Fui testemunha de um crime — quais são meus direitos?

Beto

Beto estava no ponto de ônibus quando dois homens assaltaram uma padaria. Ele viu tudo: os rostos, a fuga, o carro usado. Quando a polícia chegou, ele deu seu depoimento e forneceu o telefone. Não imaginava que isso iria mudar sua rotina nos meses seguintes.

— Precisamos que o senhor reconheça os suspeitos — disse o investigador semanas depois.

Beto foi ao Instituto de Identificação e fez o reconhecimento por foto. Depois, foi intimado a depor na delegacia e, mais tarde, no fórum.
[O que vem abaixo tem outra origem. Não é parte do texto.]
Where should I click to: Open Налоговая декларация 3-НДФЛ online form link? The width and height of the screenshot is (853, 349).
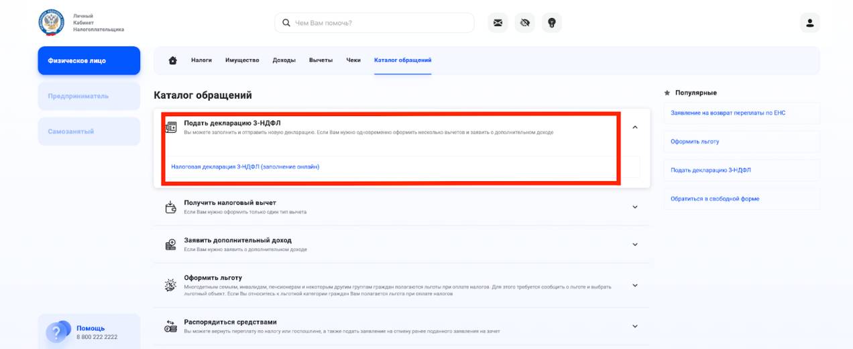coord(245,166)
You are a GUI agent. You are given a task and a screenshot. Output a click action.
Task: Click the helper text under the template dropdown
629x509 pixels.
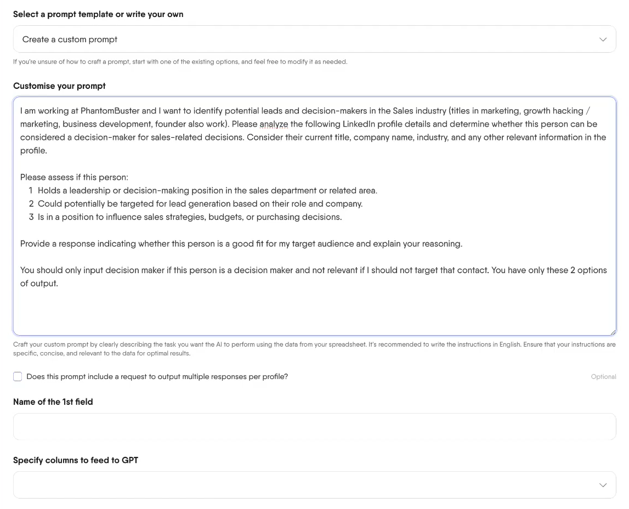click(180, 61)
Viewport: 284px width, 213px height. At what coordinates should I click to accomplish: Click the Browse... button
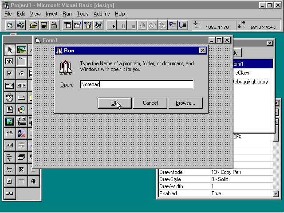pos(185,103)
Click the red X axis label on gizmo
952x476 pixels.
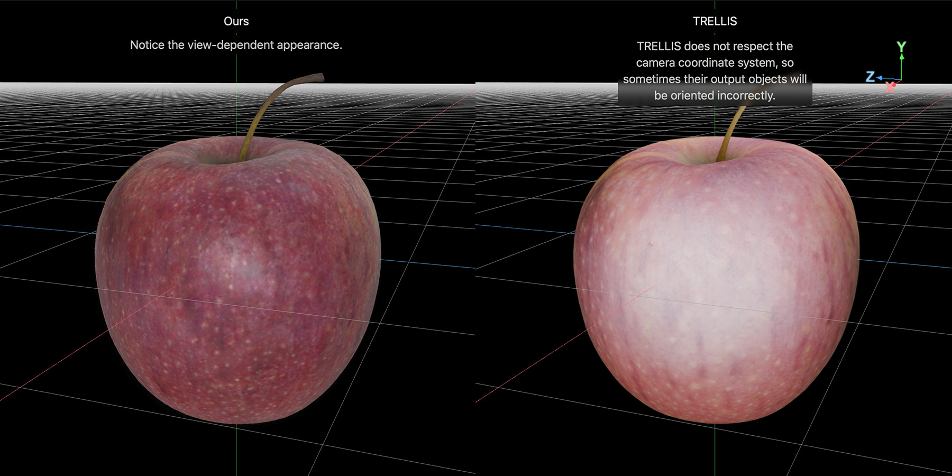(x=890, y=87)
Começou a faltar ao trabalho e o patrão reclamou. Beto não sabia que tinha direitos como testemunha.

Procurou um advogado criminalista, que explicou que a testemunha tem direito a ser tratada com respeito, a não se autoincriminar e, em alguns casos, a proteção especial se houver risco. Além disso, a Justiça deve garantir que a testemunha não sofra prejuízos no trabalho.

— O senhor pode pedir uma declaração de comparecimento para justificar as faltas — orientou o advogado.

Beto pediu a declaração e apresentou ao patrão. O juiz ainda determinou que ele prestasse depoimento por videoconferência, evitando deslocamentos. Beto sentiu que a Justiça também protege quem ajuda a Justiça.